Photo by Jay Paul
VCU Exercise Physiology Research Lab director Lee Franco monitors graduate student Rachel Verghis
Bringing runners and running scientists together has always been Blaise Williams’ dream. And when he moved to Richmond from North Carolina in August 2013, the biomechanics specialist and physical therapist grabbed his opportunity to do just that.
An assistant professor at VCU, Williams launched the VCU Run Lab in January 2014 with three main goals: to contribute to running research, to serve the Richmond running community and to provide an educational lab for kinesiology students. This fall, the lab is teaming up with Lee Franco, director of VCU’s Exercise Physiology Research Laboratory, and the Shady Grove YMCA to study how different training programs can enhance runners’ performance and curtail injuries. “I wake up every day and [ask myself], ‘How can we keep people on the road and keep them healthy?’ ” Williams says. “And this study goes a long way to try to answer that.”
That’s where coach Dan Blankenship comes in. Widely known as “Coach Dan,” Blankenship serves on the YMCA Board of Directors and is a USA Track and Field certified level 1 and level 2 endurance coach, and a certified personal trainer. As head coach of the Shady Grove YMCA’s first half-marathon training team, which began training July 19 to prepare runners for this month’s American Family Fitness Half Marathan, connected with the Anthem Richmond Marathon, he helped encourage 38 of his 100 training-team members to join VCU Run Lab’s collaborative study.
“I wanted to do something different,” says Blankenship, who reached out to Williams on a running website. “Blaise [Williams] was looking for some runners, and we thought, ‘Well, let’s put a program together.’ ”
The study will compare runners in two training programs to see how hitting the ground with their feet less often affects performance and injuries. The study asks all participants to exercise five days a week. Half of the group trains in a traditional format, running all five days. The other 19 participants run just three days a week. On their other two active days, participants exercise with circuit training, cycling, swimming and other non-foot-striking workouts.
Trish Farrar, a first-time half-marathoner, is one of those running three days a week for the study, and heard about the program through Blankenship. “I think it’s awesome what Dan’s trying to do for the community from the fitness perspective,” she says. “And the fact that VCU Run Lab is participating and giving back to the community — I can’t say enough.”
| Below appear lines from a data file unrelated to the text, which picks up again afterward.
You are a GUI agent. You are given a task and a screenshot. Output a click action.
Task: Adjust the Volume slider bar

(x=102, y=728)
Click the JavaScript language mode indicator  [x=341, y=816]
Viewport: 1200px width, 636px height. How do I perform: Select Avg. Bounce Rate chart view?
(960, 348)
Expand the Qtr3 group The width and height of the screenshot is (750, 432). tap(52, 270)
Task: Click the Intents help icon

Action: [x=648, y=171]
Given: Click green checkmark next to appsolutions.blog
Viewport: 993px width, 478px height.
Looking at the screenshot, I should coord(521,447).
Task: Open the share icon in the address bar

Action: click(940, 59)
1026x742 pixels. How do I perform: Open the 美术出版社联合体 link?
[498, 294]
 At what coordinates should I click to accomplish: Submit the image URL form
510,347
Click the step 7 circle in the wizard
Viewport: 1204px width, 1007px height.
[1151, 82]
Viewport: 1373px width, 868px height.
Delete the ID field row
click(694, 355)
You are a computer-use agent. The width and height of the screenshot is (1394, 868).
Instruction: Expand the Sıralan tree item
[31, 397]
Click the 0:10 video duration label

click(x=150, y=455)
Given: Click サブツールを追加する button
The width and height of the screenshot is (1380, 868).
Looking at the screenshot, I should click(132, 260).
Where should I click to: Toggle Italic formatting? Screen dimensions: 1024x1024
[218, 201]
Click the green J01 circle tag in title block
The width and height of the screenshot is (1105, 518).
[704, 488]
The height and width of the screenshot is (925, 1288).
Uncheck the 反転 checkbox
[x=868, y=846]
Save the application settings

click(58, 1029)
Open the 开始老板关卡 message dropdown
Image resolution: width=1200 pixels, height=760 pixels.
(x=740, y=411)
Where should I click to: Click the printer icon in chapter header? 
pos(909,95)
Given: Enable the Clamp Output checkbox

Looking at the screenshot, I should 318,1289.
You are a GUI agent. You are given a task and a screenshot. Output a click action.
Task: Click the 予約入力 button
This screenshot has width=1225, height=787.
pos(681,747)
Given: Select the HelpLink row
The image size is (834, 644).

Before beginning to train, study participants visited the VCU Run Lab for baseline testing, including a 1-mile run, a 3-D biomechanical gait analysis, a physical musculoskeletal assessment and a maximal oxygen consumption test. According to Williams, this is the most comprehensive testing of average runners that has ever been done. The prospective approach of the testing is also rare — meaning that few studies have been able to gather baseline running data and look at performance change over time, specifically over a training period.
Based on the collected data, each study participant received an individualized goal chart. Unlike most training programs that simply prescribe runs of increasing lengths, Williams and Blankenship added time goals for each training run. For those with a competitive personality like Farrar’s, these prediction times provided additional motivation. “It’s really exciting to have benchmarks to try to reach,” she says.
As the race approaches, study participants will return to the lab for another round of tests to measure their progress. Williams, Franco and a team of doctoral and undergraduate students will also analyze training and injury data from daily surveys and each runner’s new half-marathon time to determine which training methods enhance performance and minimize injuries.
Williams’ efforts to earn grants have made Richmond one of only a few places where state-of-the-art equipment like that in the Run Lab is available to the general public. “Just having this as a resource available to the runners of Richmond is a phenomenal thing,” he says.
Blankenship credits the Monument Avenue 10K, which he says has made running more accessible and more popular, for the surge in Richmond’s running population over the past decade. If it meets its goal, the VCU Run Lab should have some additional recommendations to enable more people — of all abilities — to run, and run more healthily.